Ukraine War Adding to Global Food Insecurity
Supply chain disruptions are contributing to crisis for 300 million people.
While we in the West are complaining about inflation and worried about a possible recession, things are really, really bad elsewhere. WSJ (“Rising Food Prices Roil Developing World“):
Soaring food prices are triggering shortages and protests across the developing world as disruption from the Ukraine war adds to existing strains on global supplies of grains, meat and other foodstuffs.
India on Saturday invoked a rare ban on wheat exports to help tame domestic prices, a move likely to exacerbate global strains. The country is the world’s second-largest wheat grower, behind China. Late last month, Indonesia halted the export of certain types of palm oil in an effort to lower soaring prices of cooking oil at home.
Rising prices helped stoke the violent unrest that led to the resignation of Sri Lanka’s prime minister earlier this week and have fanned more peaceful protests in the Middle East. In parts of Africa, millers have run out of wheat. Consumers are skimping on food items once considered everyday staples and substituting cheaper products.
On Thursday, the head of the United Nations World Food Program said the globe faces outright food shortages as early as next year if Ukrainian seaports remain blocked by Russia.
Food prices had been heading higher since last year, hit by supply-chain disruptions related to the Covid-19 pandemic and poor harvests in the U.S., Canada and other countries. Then, Russia’s invasion of Ukraine choked off a significant slice of sunflower oil, wheat and corn exports, while disrupting the flow of fertilizers needed to increase crop yields. Ukraine is responsible for 10% of global wheat exports, 14% of corn exports and roughly half of the world’s sunflower oil, according to the U.S. Department of Agriculture.
Russia’s massive grain exports also risk being affected by sanctions and insecurity in the Black Sea. Moscow has stopped exporting fertilizer.
The executive director of the World Food Program, David Beasley, told a conference in New York that Ukrainian ports must reopen before the harvesting season, which begins in earnest in mid-June, to prevent shortages next year. Some 300 million people could face “crisis levels of acute food insecurity in the coming months,” he said earlier in written U.S. Senate testimony.
Mid-June, of course, is a month from now. Let’s just say that it’s an extremely unlikely target to be hit.

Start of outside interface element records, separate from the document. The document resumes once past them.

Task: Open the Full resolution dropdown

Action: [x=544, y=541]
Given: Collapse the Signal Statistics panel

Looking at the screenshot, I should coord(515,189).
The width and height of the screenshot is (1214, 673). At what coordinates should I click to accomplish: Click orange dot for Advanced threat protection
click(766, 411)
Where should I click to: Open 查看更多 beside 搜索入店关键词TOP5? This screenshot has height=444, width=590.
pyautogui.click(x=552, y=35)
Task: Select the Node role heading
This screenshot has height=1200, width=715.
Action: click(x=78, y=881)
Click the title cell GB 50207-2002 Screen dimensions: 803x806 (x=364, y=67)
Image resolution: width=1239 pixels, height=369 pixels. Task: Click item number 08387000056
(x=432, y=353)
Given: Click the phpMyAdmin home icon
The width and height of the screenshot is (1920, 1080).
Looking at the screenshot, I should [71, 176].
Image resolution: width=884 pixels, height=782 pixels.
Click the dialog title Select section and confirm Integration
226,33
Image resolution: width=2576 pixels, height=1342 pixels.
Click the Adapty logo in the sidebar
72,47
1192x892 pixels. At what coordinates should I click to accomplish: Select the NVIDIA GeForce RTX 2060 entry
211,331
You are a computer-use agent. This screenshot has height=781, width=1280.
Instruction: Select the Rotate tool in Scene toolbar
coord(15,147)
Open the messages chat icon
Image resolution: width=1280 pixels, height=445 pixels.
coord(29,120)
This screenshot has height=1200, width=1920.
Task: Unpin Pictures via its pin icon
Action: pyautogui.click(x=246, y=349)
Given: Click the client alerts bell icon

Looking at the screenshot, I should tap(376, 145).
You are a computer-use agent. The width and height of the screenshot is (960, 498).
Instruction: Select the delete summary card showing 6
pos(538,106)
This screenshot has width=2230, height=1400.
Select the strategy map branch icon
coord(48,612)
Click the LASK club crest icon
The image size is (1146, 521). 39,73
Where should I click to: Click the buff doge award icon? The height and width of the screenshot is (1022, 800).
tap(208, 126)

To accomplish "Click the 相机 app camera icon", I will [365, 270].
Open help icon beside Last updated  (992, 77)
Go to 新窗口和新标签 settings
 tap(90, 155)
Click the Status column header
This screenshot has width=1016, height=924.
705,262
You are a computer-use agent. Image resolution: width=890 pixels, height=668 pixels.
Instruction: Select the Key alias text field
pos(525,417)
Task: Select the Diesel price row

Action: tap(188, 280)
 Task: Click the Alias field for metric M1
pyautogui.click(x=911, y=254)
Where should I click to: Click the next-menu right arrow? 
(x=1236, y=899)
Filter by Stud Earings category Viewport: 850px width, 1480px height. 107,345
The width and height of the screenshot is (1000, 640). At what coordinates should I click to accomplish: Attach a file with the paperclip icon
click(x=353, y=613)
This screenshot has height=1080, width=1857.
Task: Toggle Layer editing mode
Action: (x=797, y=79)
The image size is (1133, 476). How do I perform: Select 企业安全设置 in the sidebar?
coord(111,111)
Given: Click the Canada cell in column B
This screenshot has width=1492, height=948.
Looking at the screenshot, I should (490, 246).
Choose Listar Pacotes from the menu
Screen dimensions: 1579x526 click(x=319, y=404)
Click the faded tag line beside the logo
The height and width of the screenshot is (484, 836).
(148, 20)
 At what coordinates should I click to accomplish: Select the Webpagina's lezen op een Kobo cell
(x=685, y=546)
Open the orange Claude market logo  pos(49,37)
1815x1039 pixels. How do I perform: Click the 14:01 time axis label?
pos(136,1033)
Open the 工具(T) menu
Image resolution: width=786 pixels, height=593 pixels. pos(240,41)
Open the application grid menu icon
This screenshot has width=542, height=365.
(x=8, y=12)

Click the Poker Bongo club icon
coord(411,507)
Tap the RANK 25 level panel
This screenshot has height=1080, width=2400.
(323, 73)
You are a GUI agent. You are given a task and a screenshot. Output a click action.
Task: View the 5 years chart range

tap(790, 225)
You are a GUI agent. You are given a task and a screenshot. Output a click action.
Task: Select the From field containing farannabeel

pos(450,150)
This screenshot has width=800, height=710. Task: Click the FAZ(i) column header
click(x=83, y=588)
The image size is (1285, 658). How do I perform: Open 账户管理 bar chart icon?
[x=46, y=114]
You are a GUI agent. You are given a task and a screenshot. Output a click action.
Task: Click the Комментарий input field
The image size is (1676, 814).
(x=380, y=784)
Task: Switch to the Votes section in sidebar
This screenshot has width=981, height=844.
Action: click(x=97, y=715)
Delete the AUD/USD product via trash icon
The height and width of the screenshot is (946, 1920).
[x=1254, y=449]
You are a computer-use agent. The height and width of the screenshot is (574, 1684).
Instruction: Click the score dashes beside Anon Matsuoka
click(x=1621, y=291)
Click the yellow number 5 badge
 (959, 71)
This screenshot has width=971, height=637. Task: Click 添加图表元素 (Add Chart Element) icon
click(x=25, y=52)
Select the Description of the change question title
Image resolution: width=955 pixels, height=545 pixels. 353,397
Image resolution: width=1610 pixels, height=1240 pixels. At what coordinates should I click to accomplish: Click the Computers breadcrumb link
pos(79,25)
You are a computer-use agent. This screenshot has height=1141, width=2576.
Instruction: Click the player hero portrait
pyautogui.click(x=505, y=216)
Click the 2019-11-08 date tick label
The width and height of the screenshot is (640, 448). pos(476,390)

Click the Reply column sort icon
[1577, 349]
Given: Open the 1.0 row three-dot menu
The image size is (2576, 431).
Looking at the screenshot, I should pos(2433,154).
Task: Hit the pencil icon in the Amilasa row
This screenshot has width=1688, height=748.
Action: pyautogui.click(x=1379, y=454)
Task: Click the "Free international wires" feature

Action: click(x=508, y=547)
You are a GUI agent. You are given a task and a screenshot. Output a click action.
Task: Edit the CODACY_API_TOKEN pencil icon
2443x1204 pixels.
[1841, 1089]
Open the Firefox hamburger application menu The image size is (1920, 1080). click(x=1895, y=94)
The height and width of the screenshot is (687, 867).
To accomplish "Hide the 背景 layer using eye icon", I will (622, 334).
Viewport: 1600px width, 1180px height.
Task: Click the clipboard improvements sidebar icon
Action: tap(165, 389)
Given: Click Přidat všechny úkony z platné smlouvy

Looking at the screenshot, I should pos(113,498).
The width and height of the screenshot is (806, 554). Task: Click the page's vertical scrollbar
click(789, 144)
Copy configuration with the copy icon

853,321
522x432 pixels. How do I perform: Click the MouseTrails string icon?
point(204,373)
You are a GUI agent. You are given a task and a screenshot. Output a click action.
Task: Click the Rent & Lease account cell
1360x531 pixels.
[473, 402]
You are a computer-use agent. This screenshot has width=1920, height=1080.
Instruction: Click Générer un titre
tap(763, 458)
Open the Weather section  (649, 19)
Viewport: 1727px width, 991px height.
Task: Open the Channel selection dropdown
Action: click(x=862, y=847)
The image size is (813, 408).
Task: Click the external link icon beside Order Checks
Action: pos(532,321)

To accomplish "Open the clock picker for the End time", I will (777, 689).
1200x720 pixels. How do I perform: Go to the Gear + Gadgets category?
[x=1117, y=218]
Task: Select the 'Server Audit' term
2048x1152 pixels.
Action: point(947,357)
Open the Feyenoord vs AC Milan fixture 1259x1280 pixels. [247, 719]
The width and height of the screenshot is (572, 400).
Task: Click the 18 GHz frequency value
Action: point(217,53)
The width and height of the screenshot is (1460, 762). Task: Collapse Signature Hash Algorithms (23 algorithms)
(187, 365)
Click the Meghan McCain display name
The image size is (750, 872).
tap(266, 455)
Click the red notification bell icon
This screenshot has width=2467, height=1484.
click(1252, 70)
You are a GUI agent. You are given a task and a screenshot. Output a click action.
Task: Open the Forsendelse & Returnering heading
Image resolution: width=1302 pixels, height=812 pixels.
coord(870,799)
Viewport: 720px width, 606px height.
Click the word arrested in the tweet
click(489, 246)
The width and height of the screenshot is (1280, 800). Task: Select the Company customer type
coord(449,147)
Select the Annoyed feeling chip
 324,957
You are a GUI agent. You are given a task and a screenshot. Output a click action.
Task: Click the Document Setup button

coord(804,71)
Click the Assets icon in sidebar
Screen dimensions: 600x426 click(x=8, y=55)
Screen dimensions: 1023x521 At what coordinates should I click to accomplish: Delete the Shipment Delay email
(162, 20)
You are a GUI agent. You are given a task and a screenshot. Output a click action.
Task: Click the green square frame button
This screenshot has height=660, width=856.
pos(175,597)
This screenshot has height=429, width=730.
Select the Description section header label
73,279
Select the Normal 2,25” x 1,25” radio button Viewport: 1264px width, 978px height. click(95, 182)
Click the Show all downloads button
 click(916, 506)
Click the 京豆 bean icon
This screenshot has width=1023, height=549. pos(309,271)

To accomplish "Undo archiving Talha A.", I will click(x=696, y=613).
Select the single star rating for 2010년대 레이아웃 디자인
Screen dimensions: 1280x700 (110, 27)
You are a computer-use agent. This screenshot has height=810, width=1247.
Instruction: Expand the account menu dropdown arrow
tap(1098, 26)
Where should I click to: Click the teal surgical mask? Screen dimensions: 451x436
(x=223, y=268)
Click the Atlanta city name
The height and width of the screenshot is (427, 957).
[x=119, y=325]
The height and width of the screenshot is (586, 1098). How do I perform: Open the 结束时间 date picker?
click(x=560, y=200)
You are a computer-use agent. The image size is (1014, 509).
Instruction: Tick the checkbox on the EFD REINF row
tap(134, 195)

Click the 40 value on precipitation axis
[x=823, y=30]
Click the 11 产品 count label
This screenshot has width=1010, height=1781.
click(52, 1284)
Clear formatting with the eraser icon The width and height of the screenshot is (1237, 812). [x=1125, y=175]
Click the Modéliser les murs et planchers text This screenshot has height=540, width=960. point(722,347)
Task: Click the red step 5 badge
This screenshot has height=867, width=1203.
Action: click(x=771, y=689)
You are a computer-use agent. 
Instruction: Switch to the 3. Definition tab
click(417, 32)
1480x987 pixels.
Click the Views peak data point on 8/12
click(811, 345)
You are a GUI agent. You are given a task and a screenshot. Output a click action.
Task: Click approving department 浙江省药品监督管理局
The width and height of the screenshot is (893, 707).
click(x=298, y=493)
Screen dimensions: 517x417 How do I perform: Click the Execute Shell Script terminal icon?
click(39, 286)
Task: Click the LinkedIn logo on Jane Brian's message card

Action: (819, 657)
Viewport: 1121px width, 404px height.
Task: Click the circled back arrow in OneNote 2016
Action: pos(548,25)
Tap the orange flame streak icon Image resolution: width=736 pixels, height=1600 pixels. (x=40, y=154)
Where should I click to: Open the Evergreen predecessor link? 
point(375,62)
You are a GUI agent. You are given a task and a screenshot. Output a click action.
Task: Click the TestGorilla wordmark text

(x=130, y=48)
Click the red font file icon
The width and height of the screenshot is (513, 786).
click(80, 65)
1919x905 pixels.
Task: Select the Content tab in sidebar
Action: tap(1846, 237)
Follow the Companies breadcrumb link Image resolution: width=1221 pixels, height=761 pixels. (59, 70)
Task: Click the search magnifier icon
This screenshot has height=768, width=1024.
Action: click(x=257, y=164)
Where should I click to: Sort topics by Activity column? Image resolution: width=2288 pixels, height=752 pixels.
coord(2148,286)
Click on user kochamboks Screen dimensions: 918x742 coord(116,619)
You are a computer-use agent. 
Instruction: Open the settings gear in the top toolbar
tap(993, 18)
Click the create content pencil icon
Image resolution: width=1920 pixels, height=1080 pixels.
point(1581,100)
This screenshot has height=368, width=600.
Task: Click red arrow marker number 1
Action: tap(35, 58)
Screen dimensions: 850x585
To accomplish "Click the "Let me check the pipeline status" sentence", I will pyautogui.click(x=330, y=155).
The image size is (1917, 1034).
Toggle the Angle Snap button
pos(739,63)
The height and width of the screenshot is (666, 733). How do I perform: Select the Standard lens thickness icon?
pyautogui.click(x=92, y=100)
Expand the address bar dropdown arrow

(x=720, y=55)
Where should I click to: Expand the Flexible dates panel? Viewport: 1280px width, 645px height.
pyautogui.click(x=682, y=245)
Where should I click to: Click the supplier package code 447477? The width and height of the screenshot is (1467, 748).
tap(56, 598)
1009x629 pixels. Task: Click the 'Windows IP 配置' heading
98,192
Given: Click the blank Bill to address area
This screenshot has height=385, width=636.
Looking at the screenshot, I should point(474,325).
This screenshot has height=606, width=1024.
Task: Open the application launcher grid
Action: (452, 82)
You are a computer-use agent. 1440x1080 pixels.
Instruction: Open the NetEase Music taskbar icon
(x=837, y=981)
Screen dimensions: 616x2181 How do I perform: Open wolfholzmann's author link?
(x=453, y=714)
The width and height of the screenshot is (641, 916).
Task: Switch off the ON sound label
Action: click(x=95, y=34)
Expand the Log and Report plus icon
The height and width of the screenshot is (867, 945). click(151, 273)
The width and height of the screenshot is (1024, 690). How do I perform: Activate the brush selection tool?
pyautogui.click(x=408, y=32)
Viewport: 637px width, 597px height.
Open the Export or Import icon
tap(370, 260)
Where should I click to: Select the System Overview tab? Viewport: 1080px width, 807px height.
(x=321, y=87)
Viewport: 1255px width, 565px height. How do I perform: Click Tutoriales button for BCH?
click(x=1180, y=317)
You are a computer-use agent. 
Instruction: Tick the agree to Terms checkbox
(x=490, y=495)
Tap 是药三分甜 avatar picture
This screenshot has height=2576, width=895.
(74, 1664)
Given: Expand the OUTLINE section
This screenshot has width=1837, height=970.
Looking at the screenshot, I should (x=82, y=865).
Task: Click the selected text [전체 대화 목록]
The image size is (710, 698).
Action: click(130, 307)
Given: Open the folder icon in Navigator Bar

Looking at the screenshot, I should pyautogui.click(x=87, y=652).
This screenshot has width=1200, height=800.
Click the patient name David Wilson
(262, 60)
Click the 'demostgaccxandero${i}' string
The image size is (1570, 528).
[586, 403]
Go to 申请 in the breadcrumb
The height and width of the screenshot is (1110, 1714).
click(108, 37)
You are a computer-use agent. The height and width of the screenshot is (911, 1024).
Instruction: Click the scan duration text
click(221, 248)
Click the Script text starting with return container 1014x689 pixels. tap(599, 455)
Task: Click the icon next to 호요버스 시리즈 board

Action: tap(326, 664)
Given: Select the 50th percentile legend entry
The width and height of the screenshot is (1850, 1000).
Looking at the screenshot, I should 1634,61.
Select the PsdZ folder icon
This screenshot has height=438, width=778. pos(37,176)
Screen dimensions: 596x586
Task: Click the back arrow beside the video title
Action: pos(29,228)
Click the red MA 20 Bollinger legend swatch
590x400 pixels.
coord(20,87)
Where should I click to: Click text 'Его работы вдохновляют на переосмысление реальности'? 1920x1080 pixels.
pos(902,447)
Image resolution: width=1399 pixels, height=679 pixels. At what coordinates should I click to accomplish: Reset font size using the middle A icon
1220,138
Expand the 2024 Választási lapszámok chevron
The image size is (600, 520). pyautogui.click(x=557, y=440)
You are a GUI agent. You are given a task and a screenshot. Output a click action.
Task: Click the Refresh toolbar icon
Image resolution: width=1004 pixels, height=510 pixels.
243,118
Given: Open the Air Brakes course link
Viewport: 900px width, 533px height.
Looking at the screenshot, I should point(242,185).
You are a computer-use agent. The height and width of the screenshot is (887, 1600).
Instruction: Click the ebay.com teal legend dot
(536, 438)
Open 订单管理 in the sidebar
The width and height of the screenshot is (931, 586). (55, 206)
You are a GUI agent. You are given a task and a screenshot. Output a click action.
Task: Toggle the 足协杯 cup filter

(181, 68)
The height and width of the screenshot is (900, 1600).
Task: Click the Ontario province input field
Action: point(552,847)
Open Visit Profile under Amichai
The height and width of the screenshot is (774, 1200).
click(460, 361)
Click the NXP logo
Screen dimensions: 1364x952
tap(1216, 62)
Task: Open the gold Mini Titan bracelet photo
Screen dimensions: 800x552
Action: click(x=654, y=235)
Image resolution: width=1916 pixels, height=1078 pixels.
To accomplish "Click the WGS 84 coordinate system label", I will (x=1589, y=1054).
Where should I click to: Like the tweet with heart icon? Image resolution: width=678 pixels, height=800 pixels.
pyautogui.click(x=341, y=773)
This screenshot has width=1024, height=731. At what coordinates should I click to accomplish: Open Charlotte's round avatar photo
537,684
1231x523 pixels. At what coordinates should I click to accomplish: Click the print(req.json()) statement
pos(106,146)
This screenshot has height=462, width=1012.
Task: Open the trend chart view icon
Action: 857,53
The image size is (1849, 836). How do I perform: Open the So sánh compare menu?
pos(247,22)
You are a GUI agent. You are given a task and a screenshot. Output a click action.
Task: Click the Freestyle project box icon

Obviously, the richest countries are feeling some of these effects and those who were already struggling to feed their families are stressed:
Even in the world’s richest nations, higher food prices are causing strain. Norwegian food-bank charity Matsentralen Norge says it has distributed 28% more food compared with the same period in 2021, a year that in itself saw sharply higher demand. U.S. grocery prices in April were up 10.8% over the past 12 months, the largest annual increase since November 1980, according to the Labor Department.
U.K. supermarkets have rationed sunflower oil. John Allan, chairman of British grocery giant Tesco PLC, told the British Broadcasting Corp. this week that the country is seeing “real food poverty” for the first time in a generation.
But at least there are assistance programs in place and most can simply make substitutions.
But it is in the world’s poorest countries where the effects of the Ukraine conflict on food prices are being felt most sharply.
A drought is ravishing northern Kenya. But local farmers asked Craig Redmond, a senior official at Mercy Corps, a nonprofit that helps distribute aid, about the war in Ukraine during a recent visit there.
“I have never seen a situation where people see so very clearly geopolitics’ impact” on food supplies, he said.
The war is happening at a time when other big producers are suffering their own challenges. A searing heat wave and lack of rainfall in India has forced it to downgrade its wheat production estimate by almost 6%, after five years of bumper harvests.
India is a crucial supplier of wheat to its neighbors. Afghanistan recently received large consignments of wheat from India on humanitarian grounds. Bangladesh is another big importer of Indian wheat. Prices, meanwhile, have soared inside the country, helping trigger Saturday’s export restrictions. “The food security of India, neighboring and other vulnerable countries is at risk,” said India’s Directorate General of Foreign Trade in a notice explaining the ban.
There’s a whole lot more in the piece, including drought in the American Midwest that’s adding to the problem.